ヨーロッパ連合の科学者チームと、スウェーデン・韓国・日本の科学者チームがほぼ同時期にそれぞれ水を凍らせないまま冷やす実験を行った結果、-42℃近くまで温度を下げても凍らないことを確認したそうだ。これは今まで記録された中では一番低い温度だという。

水(H²O)はこの地球上でもっともありふれた液体でありながら、じつは特異な性質をたくさん持っている。例えば、ほかの液体なら凍るとちぢむが、水は大きくなる。ほかの液体であれば個体は液体よりも重くなるが、氷は水よりも軽くなる。この水の性質のおかげで、冬の湖の表面が氷に覆われてもその下に0℃よりもあたたかい水が沈みこみ、水生生物が生きのびられるのだ。

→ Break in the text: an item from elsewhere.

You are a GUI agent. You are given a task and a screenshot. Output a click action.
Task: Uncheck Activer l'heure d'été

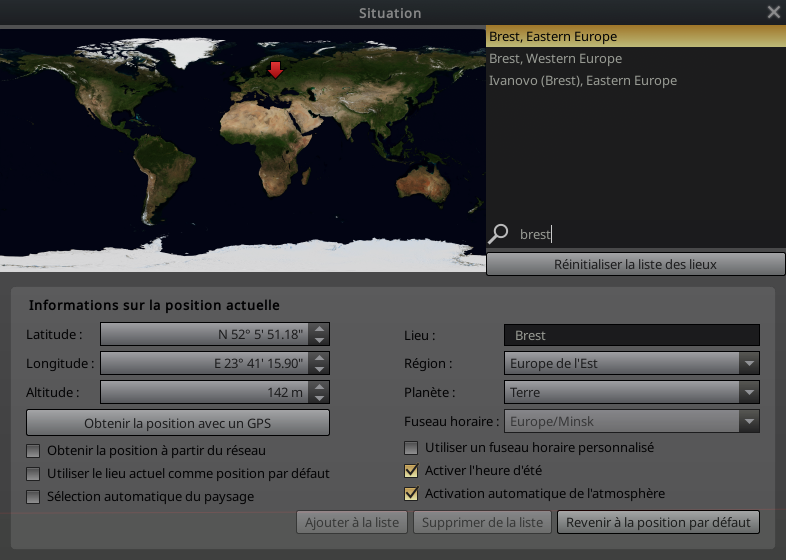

小学校で水は0℃で凍ると習ったがこれにも例外があるらしい。気圧が低ければ氷点も低くなるし、特別な環境下で急激に冷やすと氷点がさらに低くなるのだそうだ。実際、地球の大気圏には-35℃まで冷やされても凍らない水の粒が存在するそうだ。このように氷点以下まで温度を下げても凍らない状態を「過冷却(supercool)」という。今までの実験により、水は-40℃以下まで過冷却できることがわかっていた。そして水にとっては-45℃が特異点であることが数学的に導き出されていた。

今回の研究はこの特異点に限りなく近づいたそうだ。どちらの研究でも真空の空間に細かい水の粒子を飛ばし、空気圧を下げて水の表面を気化することで粒子の温度を急激に下げた。粒子が小さければ小さいほど、温度の低下が顕著になる。それらの粒子の温度を測るのも一筋縄ではいかず、レーザー光線をあてて粒子の直径がどれぐらいちぢんだかを測り、数学的に温度を計算したそうだ。化学、物理学、数学的叡智の見事な融合といったところか。

その結果、水の粒は最低-42.55℃まで冷やしても凍らないことが確認された。さらに、ふたつめのチームに所属するストックホルム大学のAnders Nilsson教授らは、極度に冷やされた液体の水にはとても不思議な性質があることを認めたという。

水は-45℃に近づくにつれて異なる密度を持った別々の液体に分離し、ふたつの状態間を行き来する頻度が高くなる。つまり、ストックホルム大学のLars G.M. Petterssonいわく、「水とはふたつの違う性質を持った液体が合わさってできており、水自体は複雑な構成ではないが、このふたつの異なる液体同士の複雑な関係から成り立っている」と考えられるそうだ。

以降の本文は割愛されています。